- _REQUIRED ACTION_: Please copy all of the data that follows exactly, leaving any pictures out.

** GIVEN ENTRIES follows **

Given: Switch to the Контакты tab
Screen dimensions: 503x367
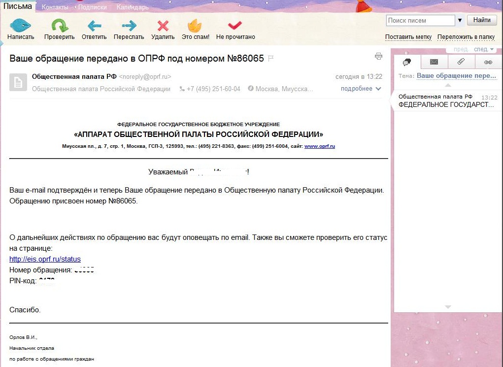Looking at the screenshot, I should pos(55,7).
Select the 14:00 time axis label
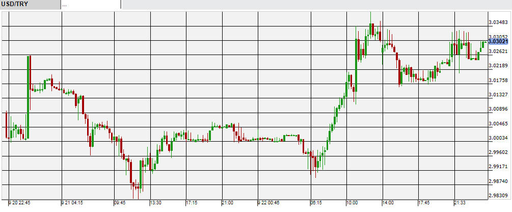 [x=388, y=202]
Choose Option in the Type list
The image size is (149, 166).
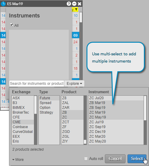49,108
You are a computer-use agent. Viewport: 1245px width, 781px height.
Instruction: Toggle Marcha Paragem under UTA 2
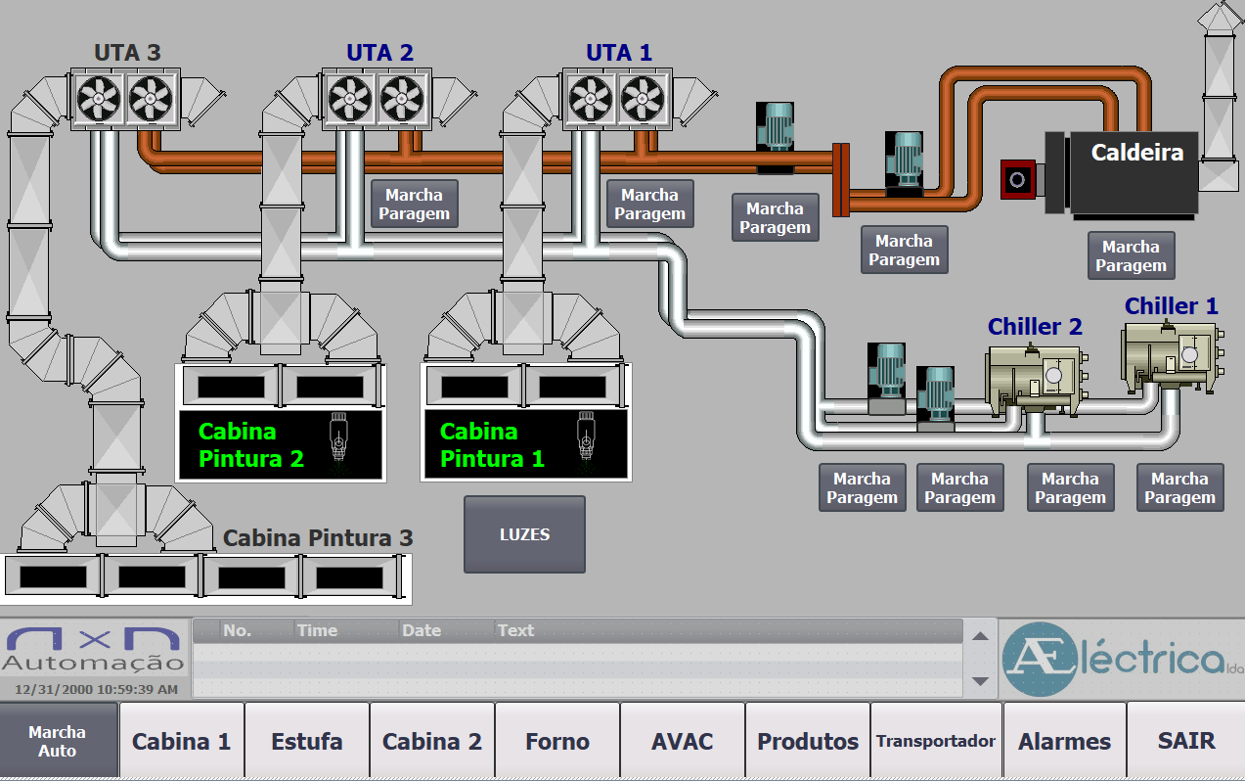415,205
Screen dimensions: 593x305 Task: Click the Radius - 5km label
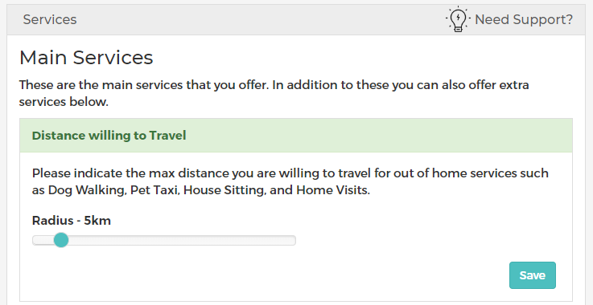72,220
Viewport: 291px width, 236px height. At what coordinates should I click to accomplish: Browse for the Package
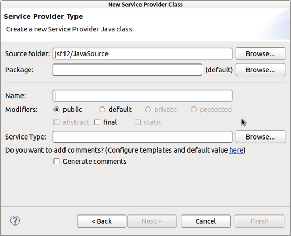click(261, 70)
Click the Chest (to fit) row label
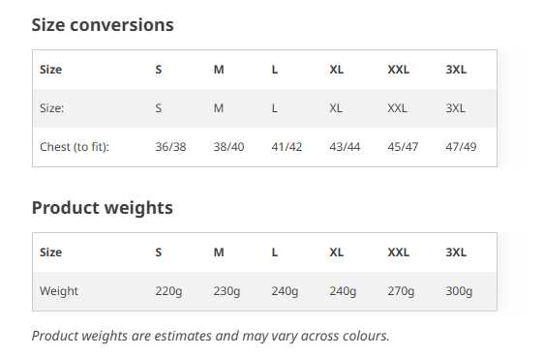Image resolution: width=544 pixels, height=355 pixels. (x=75, y=147)
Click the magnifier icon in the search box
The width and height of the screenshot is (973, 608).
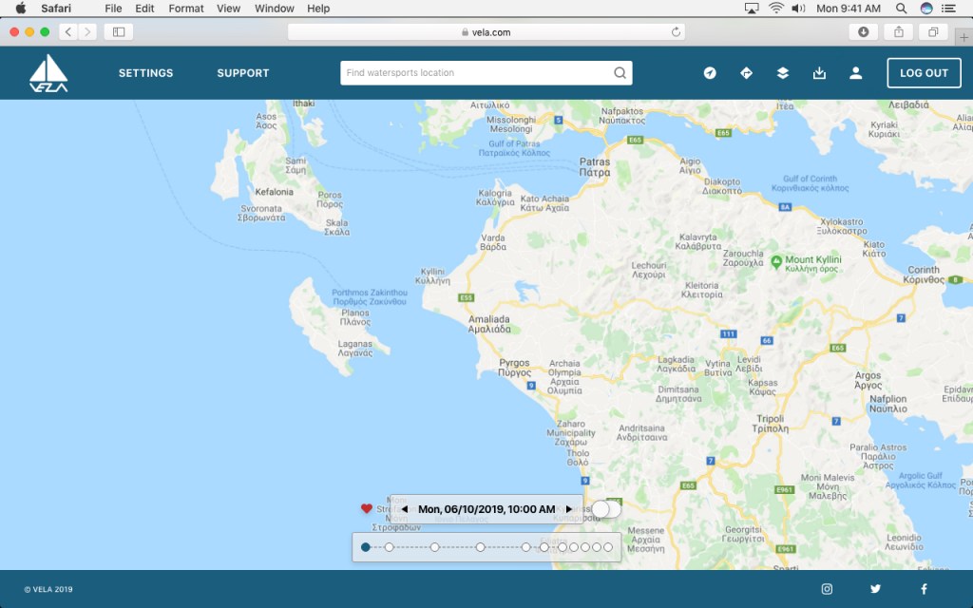click(x=620, y=73)
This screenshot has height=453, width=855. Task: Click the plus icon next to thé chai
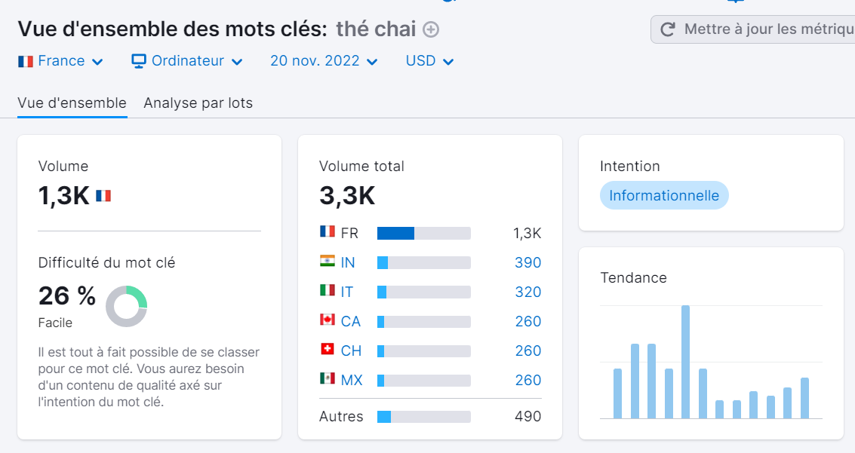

** End of GIVEN ENTRIES **

- _WRITTEN ANSWER_:
Given: Switch to the Контакты tab
Screen dimensions: 503x367
Looking at the screenshot, I should pos(55,7).
Select the 14:00 time axis label
 [x=388, y=202]
Choose Option in the Type list
The image size is (149, 166).
49,108
You are a computer-use agent. Viewport: 1245px width, 781px height.
Instruction: Toggle Marcha Paragem under UTA 2
415,205
Screen dimensions: 593x305 Task: Click the Radius - 5km label
72,220
Viewport: 291px width, 236px height. At what coordinates should I click to accomplish: Browse for the Package
click(261, 70)
Click the Chest (to fit) row label
Image resolution: width=544 pixels, height=355 pixels. (x=75, y=147)
Click the magnifier icon in the search box
The width and height of the screenshot is (973, 608).
click(x=620, y=73)
This screenshot has height=453, width=855. Task: Click the plus icon next to thé chai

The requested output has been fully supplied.